Fitbit is facing a class-action lawsuit regarding the accuracy of their heart-rate data, which have been shown to be inaccurate by a margin of up to 20 beats per minute by researchers at California State Polytechnic University, Pomona.
This news risks sending back to the drawing board many of us who have been optimistically experimenting with biotelemetry. We’ve been asked about the lawsuit nearly every day for more than a month.
As tools for collecting research data, there have always been concerns about the utility of the data that wearables, sensors and monitors provide. Here we seek to present a balanced view of the state of these and other related issues, and, ultimately, chart a viable path forward.
We are qualified to comment on this subject because our group at Litmus is currently deploying Fitbits alongside a companion mobile app in an IRB-approved study to 100 subjects at the University of Chicago Medicine. The principal investigator of the study is Dr. David Rubin, a world-renowned gastroenterologist.
David’s goal is to understand for the first time if and how both sleep and activity impact inflammatory bowel disease (IBD, Crohn’s disease and ulcerative colitis) flares. Our work is being underwritten by Takeda Pharmaceuticals U.S.A., Inc.; read more about it here.
Until now, there have been plenty of articles examining the value and efficacy of the devices themselves, but there are very few efforts utilizing them in real, academic disease-specific investigations. We chose the Fitbit because of its ease-of-use, readily accessible API and substantial peer-reviewed literature documenting use of the device for measurement of sleep and activity.
This lawsuit highlights our challenge — we must properly plan for and accommodate variance in remotely collected data, which we argue is a standard and well-known problem for any research data, whether it is collected in the hospital, clinic or at home.
Many investigators and their sponsors consider it obvious that the information needed to create new therapeutic solutions for recalcitrant clinical problems is everywhere around us.
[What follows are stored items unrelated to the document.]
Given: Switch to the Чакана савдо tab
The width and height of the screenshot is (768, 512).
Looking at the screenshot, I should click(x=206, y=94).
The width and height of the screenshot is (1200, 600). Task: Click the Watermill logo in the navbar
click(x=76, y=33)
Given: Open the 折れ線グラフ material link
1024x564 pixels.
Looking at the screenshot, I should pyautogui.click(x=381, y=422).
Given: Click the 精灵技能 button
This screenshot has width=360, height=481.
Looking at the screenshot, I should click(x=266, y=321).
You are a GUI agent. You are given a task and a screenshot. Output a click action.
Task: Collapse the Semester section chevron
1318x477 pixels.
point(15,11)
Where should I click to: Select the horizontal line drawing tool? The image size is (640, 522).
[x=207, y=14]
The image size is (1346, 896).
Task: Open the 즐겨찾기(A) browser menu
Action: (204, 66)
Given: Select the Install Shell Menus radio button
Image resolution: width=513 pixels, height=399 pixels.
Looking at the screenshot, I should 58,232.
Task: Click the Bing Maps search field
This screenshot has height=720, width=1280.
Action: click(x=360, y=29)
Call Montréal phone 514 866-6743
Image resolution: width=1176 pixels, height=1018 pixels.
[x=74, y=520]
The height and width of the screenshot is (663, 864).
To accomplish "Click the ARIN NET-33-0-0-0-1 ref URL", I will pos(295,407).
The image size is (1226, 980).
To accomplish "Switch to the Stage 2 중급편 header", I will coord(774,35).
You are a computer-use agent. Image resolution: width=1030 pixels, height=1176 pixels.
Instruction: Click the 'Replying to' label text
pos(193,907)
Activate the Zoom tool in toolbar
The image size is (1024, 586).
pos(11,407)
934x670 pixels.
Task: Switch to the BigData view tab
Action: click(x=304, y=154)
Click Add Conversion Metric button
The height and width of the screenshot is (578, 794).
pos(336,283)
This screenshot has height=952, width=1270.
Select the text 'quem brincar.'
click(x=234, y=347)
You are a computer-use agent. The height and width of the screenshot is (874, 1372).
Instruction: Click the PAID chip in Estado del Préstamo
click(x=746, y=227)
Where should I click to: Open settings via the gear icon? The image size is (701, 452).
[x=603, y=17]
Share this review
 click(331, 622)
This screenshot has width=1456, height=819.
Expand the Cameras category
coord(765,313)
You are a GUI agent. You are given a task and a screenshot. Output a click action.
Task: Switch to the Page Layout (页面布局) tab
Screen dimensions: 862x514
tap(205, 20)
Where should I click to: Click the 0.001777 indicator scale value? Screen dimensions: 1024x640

“We’ve got to stop leaving so much of our patients’ data on the table,” Dr. Sam Blackman of Juno Therapeutics recently argued over breakfast at ASCO in Chicago this summer. “Quantifying patients’ health outside the clinic is essential to faster, more efficient pipelines.”
While we couldn’t agree more, few of these hardware devices are FDA -approved, and despite their proven widespread appeal with consumers, scientific validation is often difficult, expensive and often intractable.
The admissibility of these data is similarly in question, with data provenance front-and-center. For example, simple, consistent timestamp and time series protocols do not currently exist in ways that would suffice for a Title 21 CFR Part 11 audit, much less formal claims-making to the FDA. And that’s just the beginning.
A call for standards
In a recent meeting at SXSW with a top-3 consumer-device manufacturer keenly interested in the research market, we were astonished to find how low-resolution their basic understanding is of the requirements for the collection of data in clinical trials.
We don’t fault this particular company, or any other. If we want better devices, we must do a better job of telling manufacturers what kinds of measurements and outputs we need. It is critical that the research community develop, promote and use standards for data collection, storage and reporting that can be easily understood and adopted by everyone, including non-experts.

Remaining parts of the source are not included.